Each person possesses an album that can deliver them to a vivid memory or a meaningful encounter. Songs are scents in the sense that they can evoke worlds, specific places, and moments, bringing them to mind with great clarity. My two cents.
I was first introduced to Jeff Buckley in the summer of 1999, not long after his drowning but 5 years after the release of Buckley’s debut album. It would be another amazing recommendation from Joe. We were driving down St. Charles Ave. in the middle of the day on a Saturday, windows and sunroof down in his 4 Runner. Beautiful day and who knows what kind of mischief we were plotting. He had a mixed CD in and “Last Goodbye” came on. I remember him yelling, “Yes! Oh dude, get ready, you are going to love this.” And then he cranked it so loud anyone in the next few blocks could hear us and the amazing vibrato of Buckley belting, “Did you say ‘No, this can’t happen to me!” What a moment. I bought the album soon after and it was in constant rotation for the next decade. But back to 1999.

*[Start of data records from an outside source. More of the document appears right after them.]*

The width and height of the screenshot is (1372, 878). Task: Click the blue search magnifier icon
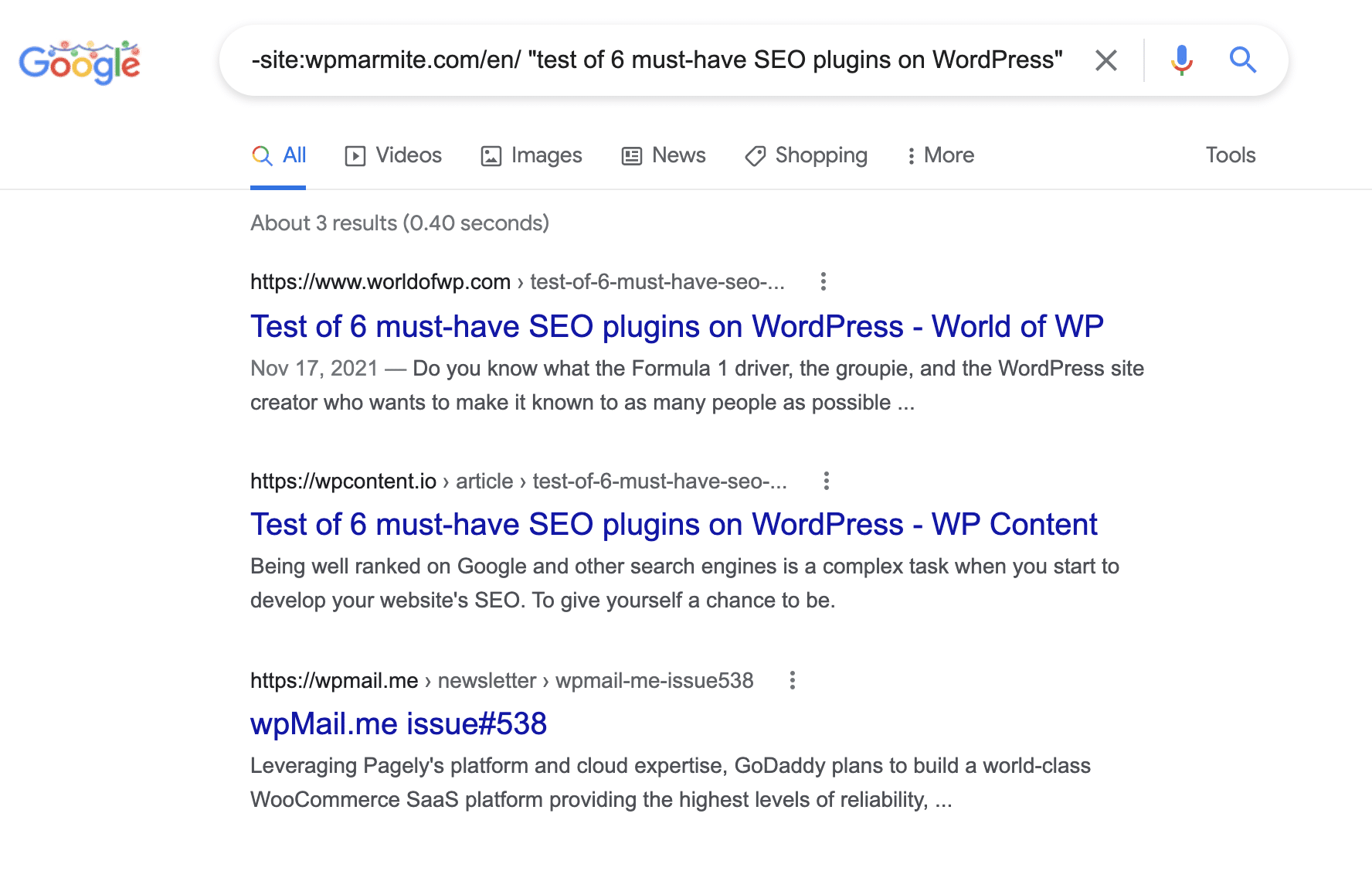pyautogui.click(x=1243, y=60)
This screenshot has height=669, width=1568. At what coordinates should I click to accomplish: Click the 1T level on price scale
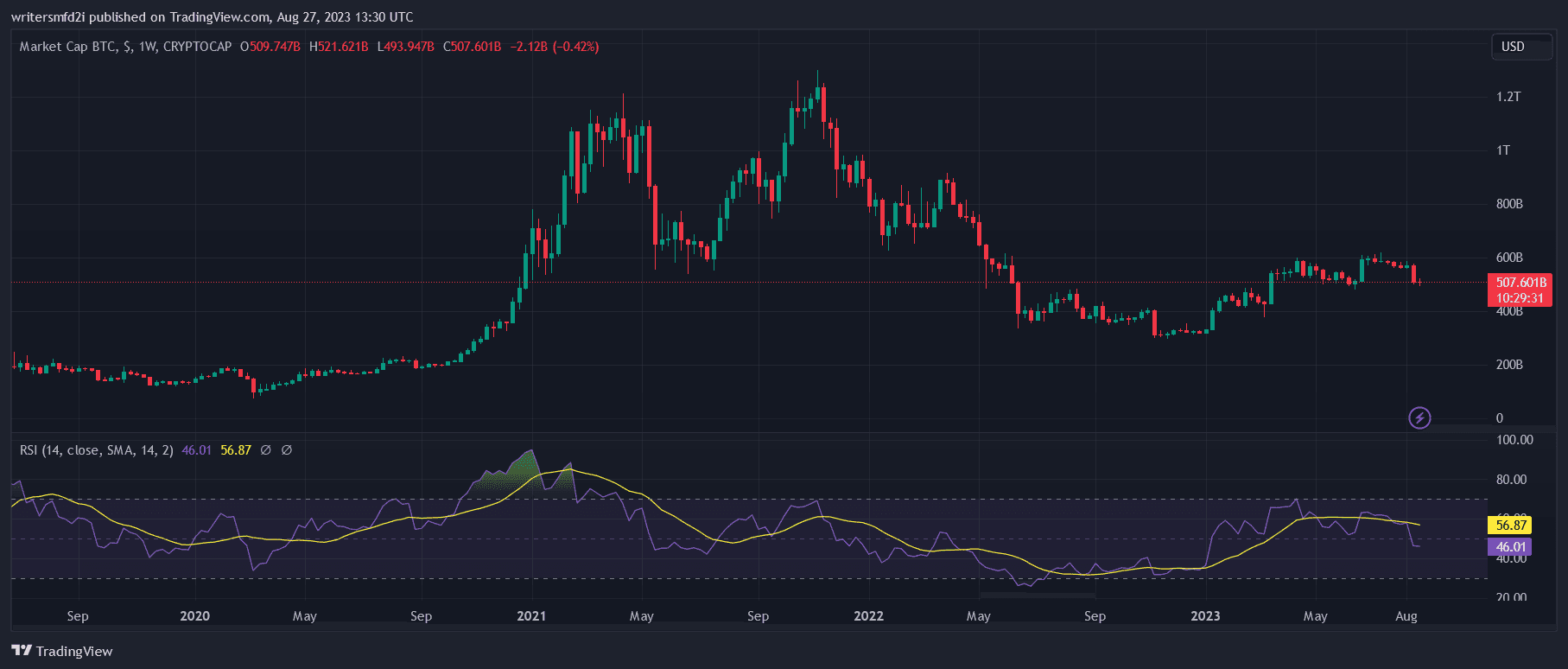(x=1503, y=150)
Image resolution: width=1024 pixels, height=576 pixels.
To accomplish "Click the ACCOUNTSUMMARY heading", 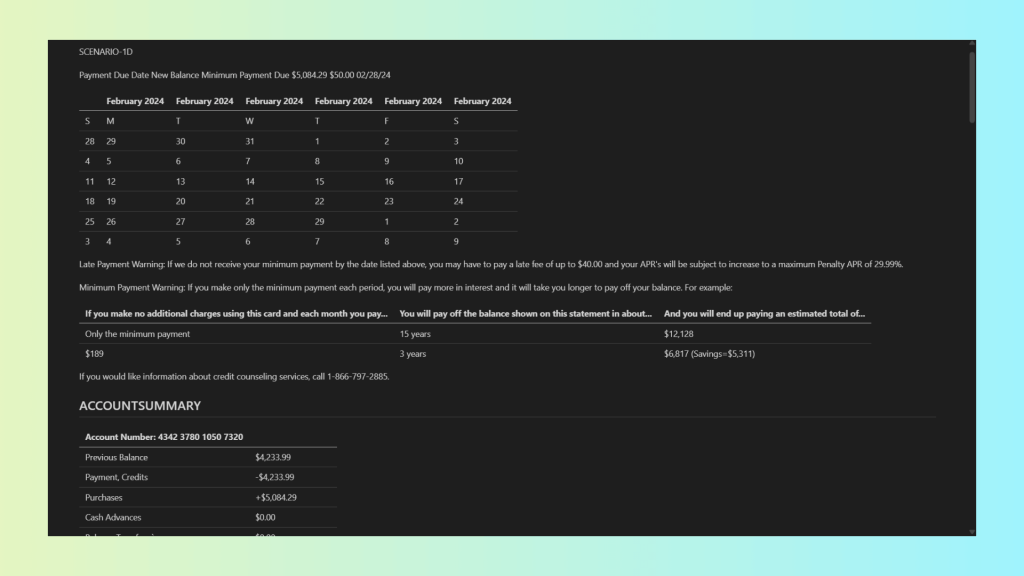I will tap(139, 406).
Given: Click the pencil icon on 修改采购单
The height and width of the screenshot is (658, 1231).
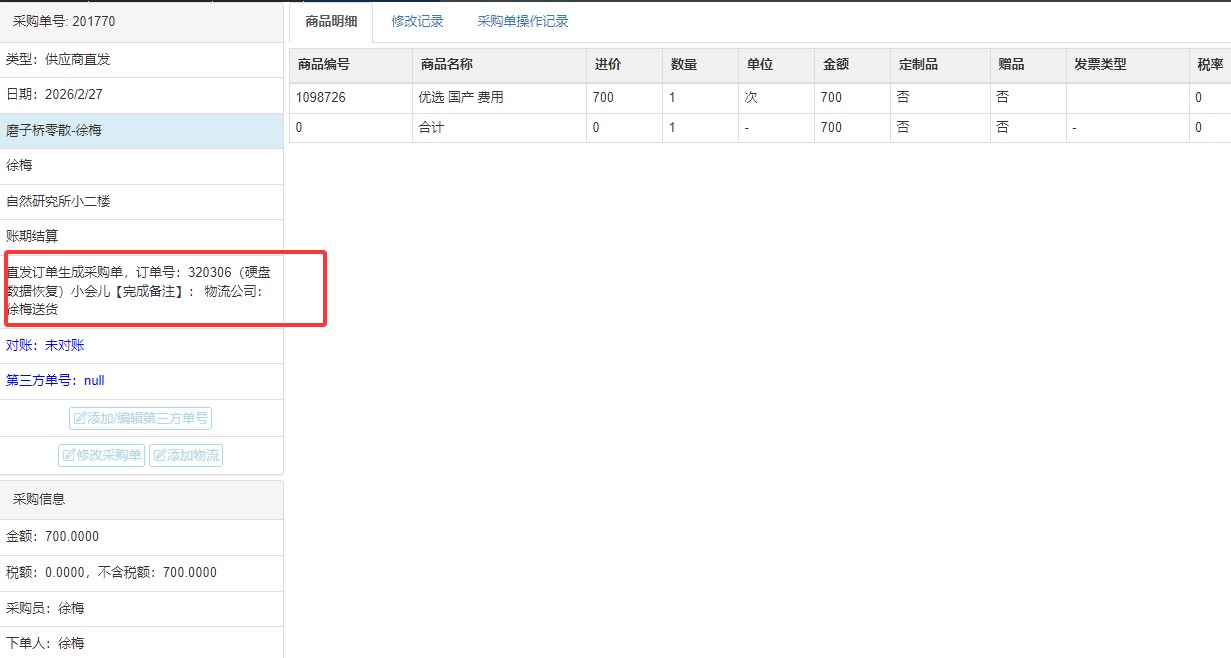Looking at the screenshot, I should pos(69,456).
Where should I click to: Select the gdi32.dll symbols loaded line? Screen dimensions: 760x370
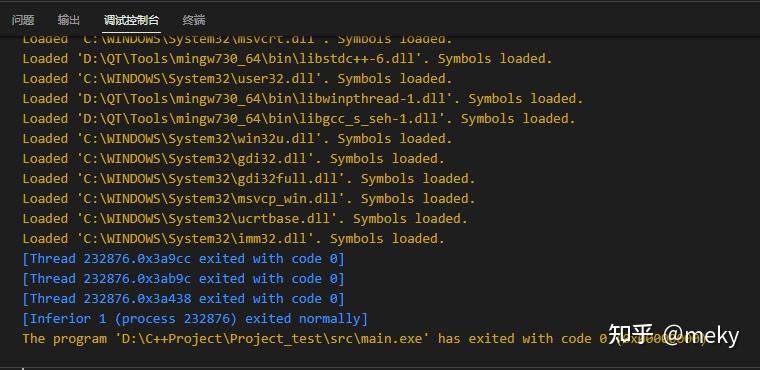233,159
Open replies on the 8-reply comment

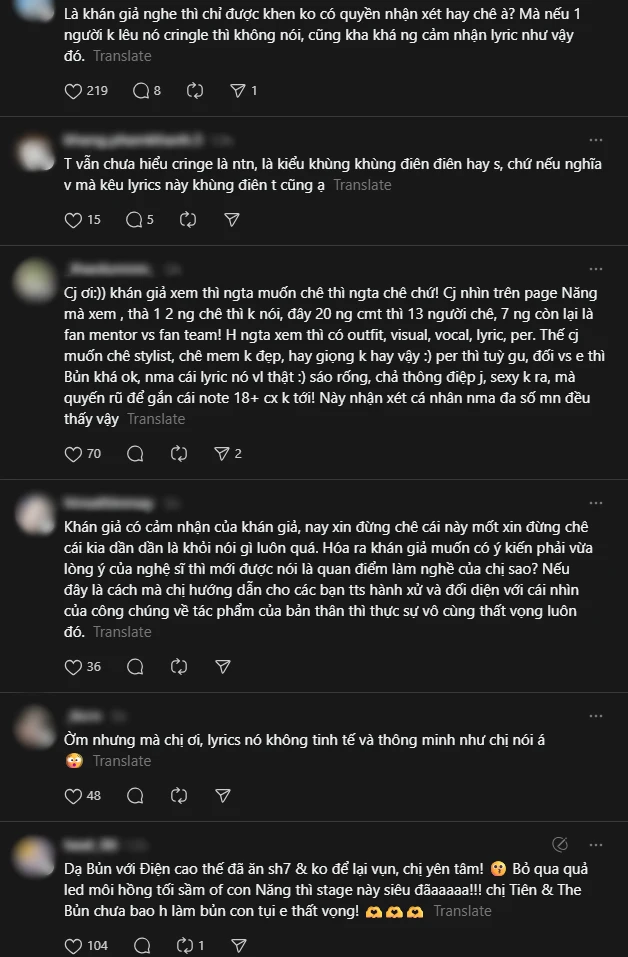pos(141,91)
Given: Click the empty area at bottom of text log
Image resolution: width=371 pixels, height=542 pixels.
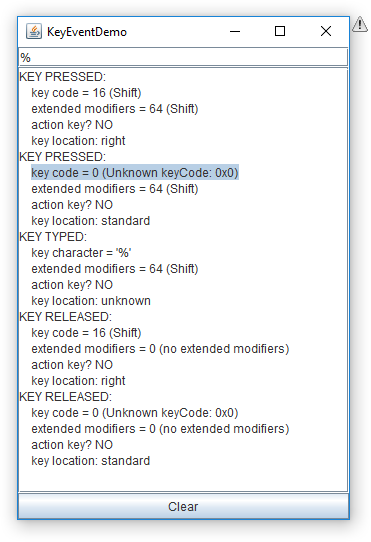Looking at the screenshot, I should (x=183, y=480).
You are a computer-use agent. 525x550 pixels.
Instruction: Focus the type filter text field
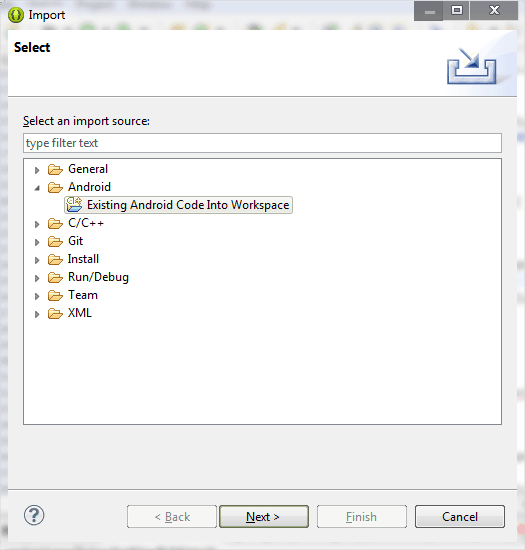click(x=262, y=143)
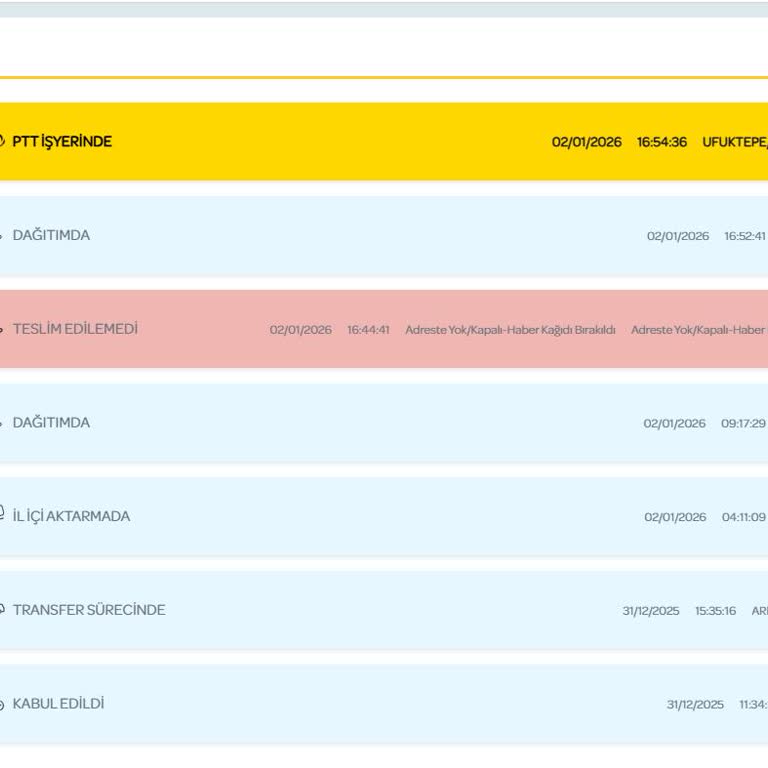Viewport: 768px width, 768px height.
Task: Click the DAĞITIMDA label in the 16:52:41 row
Action: [x=51, y=235]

When it came time to head back to South Carolina for the Fall semester, the whole radio and CD player in my own 4Runner had broken so I had to listen to a Discman with headphones the whole 675 mile trip. I can’t remember how many times I listened to this album on that trip. I finally arrived at my apartment, unpacked my stuff and headed over to the fraternity hall. I walked into my buddy Jason Barnes room and just like Joe, he yells, “BROTHER! You gotta hear this song!” And it was “Last Goodbye.” Barnes and I would go on to listen and talk about this album throughout college. South Carolina, as I’ve mentioned before, was not exactly a school you went to discover new music. So it was a cool bond that Barnes and I would always talk about. Sadly, I received news a couple days ago (April 23, 2023) that Jason passed away of a sudden heart attack in Vietnam where he was working. Like Jeff and Jeff’s father Tim, another life lost way too young. This is the second heart attack of a close friend in the last couple of months. I wrote about my great friend and another fraternity member Jamie Grady in the previous LCD Soundsystem write-up. I’m struggling as to whether these passing of friends are unique or just what happens to you as you get into your 40s.
Each song on Grace is a mini-epic, with Buckley’s voice and guitar work taking the listener on a journey through a world of emotion and beauty. He effortlessly blends together elements of rock, jazz, folk, and more to create a sound that is uniquely his own. Buckley’s singing style is marked by an incredible amount of control and nuance. He can go from a gentle, delicate falsetto to a deep, resonant chest voice within a single phrase, and he often uses these shifts in tone to convey different emotions or moods within a song. One of the things that makes Buckley’s vocals so captivating is his use of melisma, which is the technique of singing multiple notes on a single syllable. He uses this technique throughout the album, and it gives his singing an almost hypnotic quality, drawing the listener in and holding their attention. Buckley also has a unique style of phrasing. He often stretches out words or syllables, creating a sense of tension and release that perfectly matches the emotion of the lyrics. This technique is particularly effective on tracks like “Grace” and “Lover, You Should’ve Come Over”. Overall, Jeff Buckley’s vocals on Grace are a true wonder. His voice has a power and beauty that is hard to describe, and it’s no wonder that he is still regarded as one of the greatest vocalists of all time.
It’s so hard for me to try to distill down each track on this album and what each means for me. It reminds me of a quote I once heard, “that’s like telling Dostoevsky The Brothers Karamazov needs to be a short story.” “Mojo Pin” covers addiction. “Grace” forgiveness and redemption. “Last Goodbye,” “Lilac Wine (a cover),” “So Real,” and “Lover, You Should’ve Come Over” about love, missed chances and love lost. The ethereal and maybe one of the best vocal performances ever tracked is Buckley’s cover of Leonard Cohen’s “Hallelujah.” And then there is “Corpus Christi Carol.” This, strangely, eventually evolved into my favorite song on the album. I can recall so many late nights or even early mornings listening to this song on repeat when Joe and I were living together at 855 Baronne around 2003-2005. Another cover of an old English ballad. It’s a haunting, ephemeral track expressing the death of a lover. This was metaphorically on the nose for what I was feeling personally at the time. Fittingly, we arrive at the last track, “Dream Brother.” An amazing song about mortality and the afterlife. Barnes would always refer to everyone as, “Brother.” Like Mardi Gras in New Orleans 1999, never stop making sense Barnes. Dream well Brother.
It wouldn’t be fair to compare other vocalists to Buckley, but I have greatly enjoyed the following vocal works: Jimmy Gnecco from the band Ours (several albums), Emmet Tinley from The Prayer Boat (especially the album Polichinelle) and Anthony Hegarty (Anhoni) on Antony and the Johnsons’ I Am a Bird Now.
Favorite Tracks: All
Pressing: Music On Vinyl. MOVLP-007. 2009.